# [Work to be completed]
State the number of lines in the entries below where the string "navigation" occurs, and omit everything else.

# [Stored data]
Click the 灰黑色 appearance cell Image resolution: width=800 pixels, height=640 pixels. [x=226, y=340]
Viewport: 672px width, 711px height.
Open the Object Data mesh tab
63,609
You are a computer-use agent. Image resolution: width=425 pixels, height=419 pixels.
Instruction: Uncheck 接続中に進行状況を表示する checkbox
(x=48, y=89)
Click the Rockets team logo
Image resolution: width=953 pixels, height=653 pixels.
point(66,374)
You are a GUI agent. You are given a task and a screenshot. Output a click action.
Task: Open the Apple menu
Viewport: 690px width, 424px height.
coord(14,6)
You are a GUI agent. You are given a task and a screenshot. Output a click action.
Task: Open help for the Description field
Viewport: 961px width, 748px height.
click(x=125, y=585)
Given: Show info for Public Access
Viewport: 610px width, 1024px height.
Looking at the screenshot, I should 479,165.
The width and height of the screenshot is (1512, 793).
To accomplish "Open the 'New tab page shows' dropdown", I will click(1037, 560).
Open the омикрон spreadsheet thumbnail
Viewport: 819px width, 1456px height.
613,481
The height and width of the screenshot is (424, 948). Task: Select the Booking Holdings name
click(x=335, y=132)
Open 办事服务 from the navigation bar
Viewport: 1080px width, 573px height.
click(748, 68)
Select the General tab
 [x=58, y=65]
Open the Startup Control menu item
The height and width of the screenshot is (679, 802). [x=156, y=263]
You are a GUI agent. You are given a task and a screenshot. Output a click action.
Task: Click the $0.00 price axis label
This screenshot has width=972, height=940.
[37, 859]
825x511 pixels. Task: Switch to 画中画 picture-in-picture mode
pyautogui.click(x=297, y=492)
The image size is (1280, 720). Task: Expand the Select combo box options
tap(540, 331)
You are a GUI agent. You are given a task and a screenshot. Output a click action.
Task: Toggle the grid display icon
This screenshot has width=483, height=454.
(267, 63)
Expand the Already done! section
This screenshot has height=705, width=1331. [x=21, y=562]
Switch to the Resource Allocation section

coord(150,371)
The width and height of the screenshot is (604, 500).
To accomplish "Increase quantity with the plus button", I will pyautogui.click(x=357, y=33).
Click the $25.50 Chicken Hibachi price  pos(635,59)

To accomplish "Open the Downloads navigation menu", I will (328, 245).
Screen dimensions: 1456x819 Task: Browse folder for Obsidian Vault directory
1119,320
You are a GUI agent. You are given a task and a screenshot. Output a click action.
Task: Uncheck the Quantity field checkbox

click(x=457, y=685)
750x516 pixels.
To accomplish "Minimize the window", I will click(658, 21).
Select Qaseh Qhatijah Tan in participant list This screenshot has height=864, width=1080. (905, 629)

# [Task response]
2